That stance has drawn criticism in Japan, China and South Korea that the U.S. is not taking enough responsibility for conflicts it helped create by drawing the current borders after breaking up the Japanese empire at the end of World War II.
In Tokyo, analysts and politicians said the Americans’ visit was also aimed at soothing ruffled feathers after the Obama administration turned down a request by Abe to visit Washington this month, in what was viewed by some Japanese as an embarrassing rebuff for the new prime minister. U.S. officials have said they had simply asked that the visit be delayed until new secretaries of state and defense assumed their duties.
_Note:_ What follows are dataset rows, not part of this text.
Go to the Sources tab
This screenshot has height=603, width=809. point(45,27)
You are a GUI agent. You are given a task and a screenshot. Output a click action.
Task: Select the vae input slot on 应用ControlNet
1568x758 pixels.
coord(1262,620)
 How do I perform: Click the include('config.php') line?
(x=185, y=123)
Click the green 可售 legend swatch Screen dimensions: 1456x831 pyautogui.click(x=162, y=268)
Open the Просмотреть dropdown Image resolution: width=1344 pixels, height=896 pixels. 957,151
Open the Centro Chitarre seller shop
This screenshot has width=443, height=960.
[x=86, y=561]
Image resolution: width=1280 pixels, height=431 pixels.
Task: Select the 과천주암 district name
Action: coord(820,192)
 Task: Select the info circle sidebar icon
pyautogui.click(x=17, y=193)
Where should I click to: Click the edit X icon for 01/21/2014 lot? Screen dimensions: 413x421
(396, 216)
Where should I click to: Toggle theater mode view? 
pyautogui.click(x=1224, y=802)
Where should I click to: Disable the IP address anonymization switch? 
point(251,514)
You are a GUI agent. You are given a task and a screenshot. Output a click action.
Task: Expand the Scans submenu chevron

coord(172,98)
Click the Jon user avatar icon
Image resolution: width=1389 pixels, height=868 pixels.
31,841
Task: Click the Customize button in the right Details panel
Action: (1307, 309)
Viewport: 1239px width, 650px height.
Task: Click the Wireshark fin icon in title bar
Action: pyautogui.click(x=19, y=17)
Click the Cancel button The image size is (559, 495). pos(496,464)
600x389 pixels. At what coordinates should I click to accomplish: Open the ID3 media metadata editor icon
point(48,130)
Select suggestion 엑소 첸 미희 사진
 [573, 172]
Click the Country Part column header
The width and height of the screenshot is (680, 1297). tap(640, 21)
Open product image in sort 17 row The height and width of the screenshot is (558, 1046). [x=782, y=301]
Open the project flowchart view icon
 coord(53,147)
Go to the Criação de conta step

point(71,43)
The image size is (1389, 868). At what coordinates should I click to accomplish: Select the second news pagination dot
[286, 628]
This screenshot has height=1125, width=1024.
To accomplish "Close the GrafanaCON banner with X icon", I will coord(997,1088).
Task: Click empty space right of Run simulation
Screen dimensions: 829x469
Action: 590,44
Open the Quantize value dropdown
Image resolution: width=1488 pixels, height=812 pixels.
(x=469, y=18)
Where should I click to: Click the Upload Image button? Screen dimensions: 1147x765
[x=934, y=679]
The Americans were sent to Tokyo "to communicate the firm commitment of the Obama administration to continuing to strengthen the U.S.-Japan alliance," said another member of the delegation, Daniel Russell, the National Security Council’s senior director for Asia.
The delegation also praised the Abe administration’s efforts to strengthen ties with the U.S. At Japan’s request, the two nations began talks on Thursday on updating guidelines that were written in 1997 to govern how the U.S. and Japanese militaries would cooperate during a crisis, Japanese officials said.
Another goal was to privately urge that the hawkish Abe not further worsen ties with South Korea by revising official apologies made by Japan in the 1990s to victims of its early 20th century militarism, analysts and Japanese politicians said.
Those concerns were raised in September when Abe vowed during an internal party election to revise a 1993 apology to so-called comfort women from Korea and elsewhere who were forced into sexual servitude for Japan’s wartime military. Like many on Japan’s right, Abe rejects the claim by many historians and the South Korean government that the Japanese military had a direct role in coercing the women to become sex slaves.
The emotionally charged issue of the women helped lead to the recent deterioration in ties between Japan and South Korea. South Korean officials say anger at Japan’s refusal to officially compensate the women was what drove President Lee Myung-bak to pay a visit over the summer to the islands controlled by South Korea but claimed by both countries, which in turn provoked outrage in Japan.
When asked whether he raised the sex slave issue in his talks with Japanese officials, Campbell said "we support the efforts that the Japanese government has taken to reach out to South Korea," an apparent reference to a special emissary whom Abe sent to Seoul earlier this month to mend fences by meeting with the incoming president.